PCA is a technique which helps us in extracting a new set of variables from an existing large set of variables. These newly extracted variables are called Principal Components. You can refer to this article to learn more about PCA. For your quick reference, below are some of the key points you should know about PCA before proceeding further:

A principal component is a linear combination of the original variables
Principal components are extracted in such a way that the first principal component explains maximum variance in the dataset
Second principal component tries to explain the remaining variance in the dataset and is uncorrelated to the first principal component
Third principal component tries to explain the variance which is not explained by the first two principal components and so on

As the dataset is small having less features we will use only 2 components or dimensions to see how much much variance it is covering


In [None]:
from sklearn.decomposition import PCA
pca = PCA(n_components=2)
pca_result = pca.fit_transform(feat.values)

In [None]:
plt.plot(range(2), pca.explained_variance_ratio_)
plt.plot(range(2), np.cumsum(pca.explained_variance_ratio_))
plt.title("Component-wise and Cumulative Explained Variance")
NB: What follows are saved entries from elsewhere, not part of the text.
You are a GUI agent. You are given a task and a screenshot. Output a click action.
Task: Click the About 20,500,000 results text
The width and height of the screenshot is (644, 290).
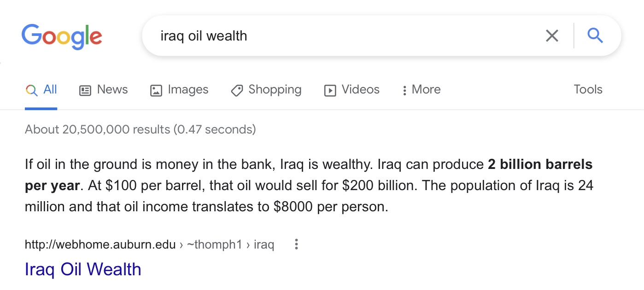140,129
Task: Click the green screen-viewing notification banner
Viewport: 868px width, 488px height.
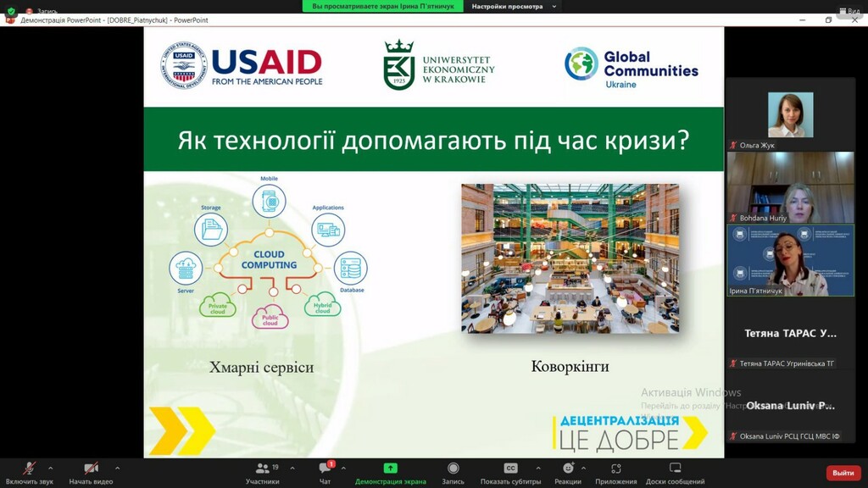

In the above graph, the blue line represents component-wise explained variance while the orange line represents the cumulative explained variance. We are able to explain around **90%** variance in the dataset using just two components. Let us now try to visualize each of these decomposed components:

In [None]:
def pca_results(good_data, pca):
	'''
	Create a DataFrame of the PCA results
	Includes dimension feature weights and explained variance
	Visualizes the PCA results
	'''

	# Dimension indexing
	dimensions = dimensions = ['Dimension {}'.format(i) for i in range(1,len(pca.components_)+1)]

	# PCA components
	components = pd.DataFrame(np.round(pca.components_, 4), columns = list(good_data.keys()))
	components.index = dimensions

	# PCA explained variance
	ratios = pca.explained_variance_ratio_.reshape(len(pca.components_), 1)
	variance_ratios = pd.DataFrame(np.round(ratios, 4), columns = ['Explained Variance'])
	variance_ratios.index = dimensions

	# Create a bar plot visualization
	fig, ax = plt.subplots(figsize = (14,8))

	# Plot the feature weights as a function of the components
	components.plot(ax = ax, kind = 'bar');
	ax.set_ylabel("Feature Weights")
	ax.set_xticklabels(dimensions, rotation=0)
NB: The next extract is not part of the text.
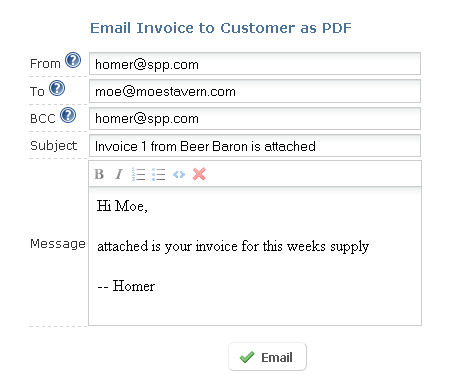Click the '-- Homer' signature line
The width and height of the screenshot is (463, 384).
[126, 286]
	# Display the explained variance ratios
	for i, ev in enumerate(pca.explained_variance_ratio_):
		ax.text(i-0.40, ax.get_ylim()[1] + 0.05, "Explained Variance\n          %.4f"%(ev))
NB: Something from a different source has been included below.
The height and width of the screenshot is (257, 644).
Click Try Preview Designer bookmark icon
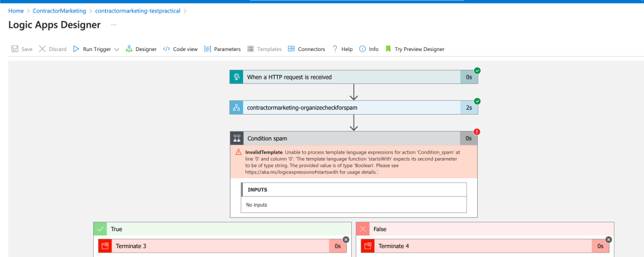coord(388,49)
	# Return a concatenated DataFrame
	return pd.concat([variance_ratios, components], axis = 1)

pca_results = pca_results(feat, pca)

# Inference

First 2 Principal components:

**1st PC**: 74.76%
**2nd PC**: 15.04% 

Total: **89.8%**

1. **first dimension** :  From the above plot it is noticed that the weight is large and positive for chol, while being slightly positive for sex and cp which means that customers who score highly in this component will have very little dimpact on heart disease whereas people having higher cholestrol have greater chances of heart disease.

2. **Second Dimension**: From the above plot it is noticed that the weight is large and negative for **thalach** and slightly negative for cp,chol and slope, which means that patients who score high in this component will have very less chances of heart disease. Whereas age and trestbps are moderatively positive.